(ABOUT THIS EXERCISE):
Under this line is some data; print exactly the lines from the one containing "Where should I" through its last line, without pictures.

(Stored data):
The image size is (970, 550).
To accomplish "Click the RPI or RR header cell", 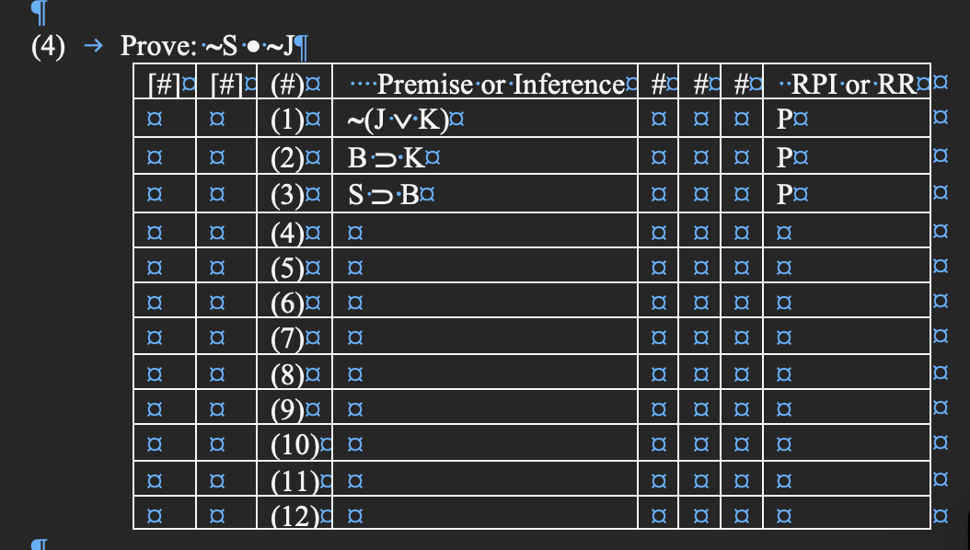I will [847, 82].
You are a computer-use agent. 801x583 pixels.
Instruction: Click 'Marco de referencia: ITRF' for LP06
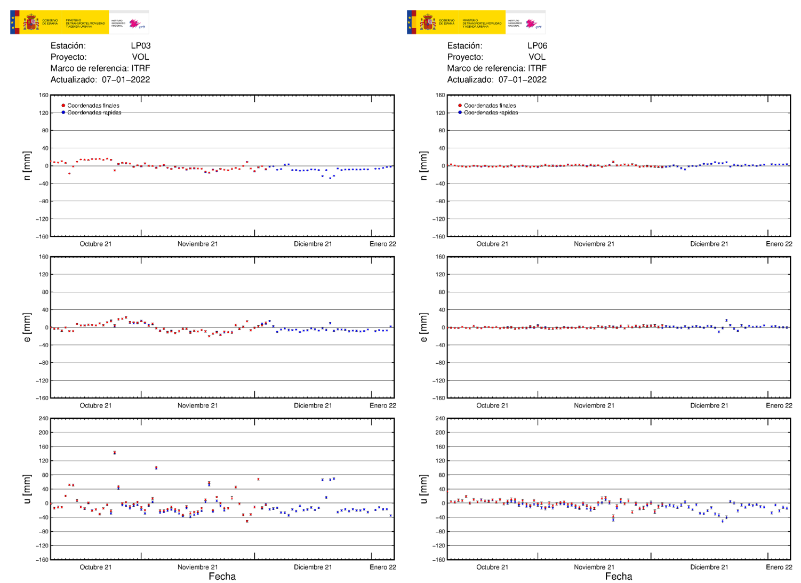(x=496, y=68)
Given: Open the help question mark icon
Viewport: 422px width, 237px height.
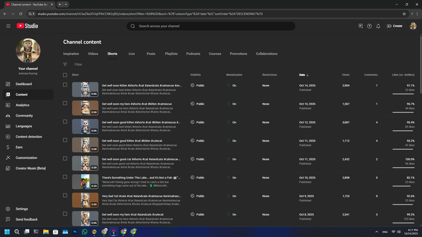Looking at the screenshot, I should point(369,26).
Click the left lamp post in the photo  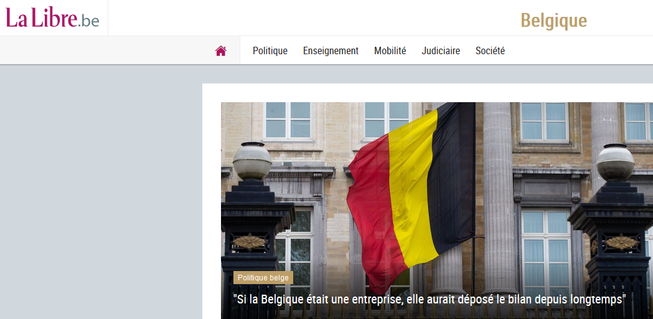[252, 225]
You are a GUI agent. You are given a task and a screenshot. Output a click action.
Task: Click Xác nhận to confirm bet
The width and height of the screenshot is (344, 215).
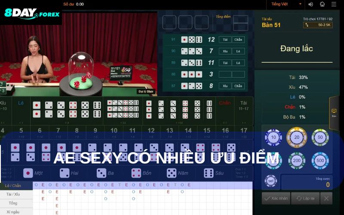coord(275,198)
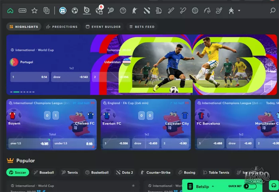Open the search magnifier icon
The height and width of the screenshot is (192, 279).
coord(273,10)
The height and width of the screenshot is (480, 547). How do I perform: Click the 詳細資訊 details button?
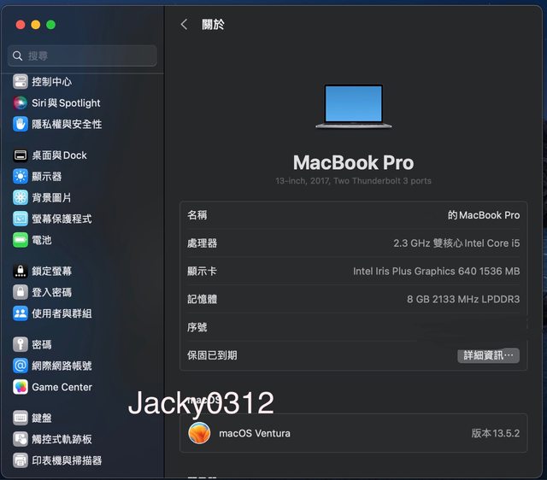tap(488, 355)
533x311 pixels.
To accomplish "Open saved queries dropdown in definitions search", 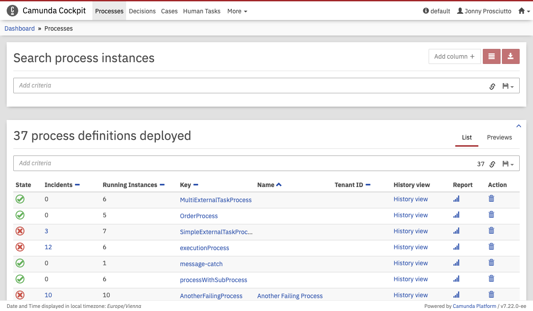I will 508,164.
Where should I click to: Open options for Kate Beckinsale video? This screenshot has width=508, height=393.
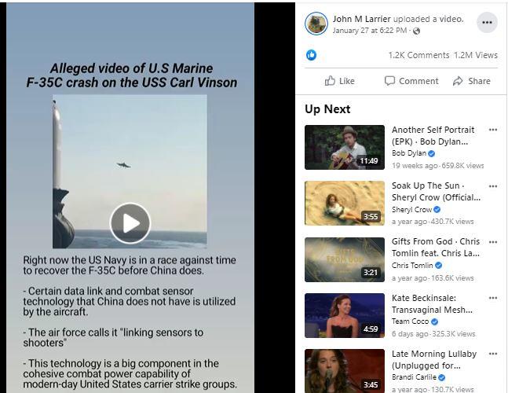493,298
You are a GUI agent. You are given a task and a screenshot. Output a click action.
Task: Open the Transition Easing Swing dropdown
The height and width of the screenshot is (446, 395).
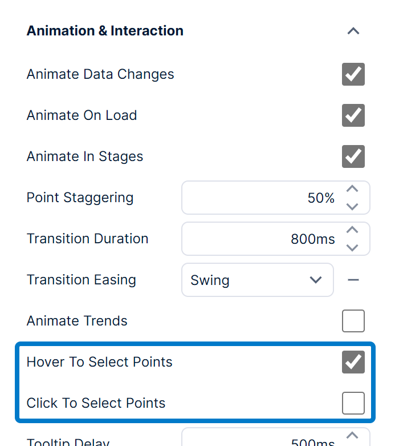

(EXPECTED ANSWER):
Where should I click to: Open options for Kate Beckinsale video? This screenshot has width=508, height=393.
493,298
You are a GUI agent. You are given a task and a screenshot. Output a click action.
Task: Open the Transition Easing Swing dropdown
The height and width of the screenshot is (446, 395).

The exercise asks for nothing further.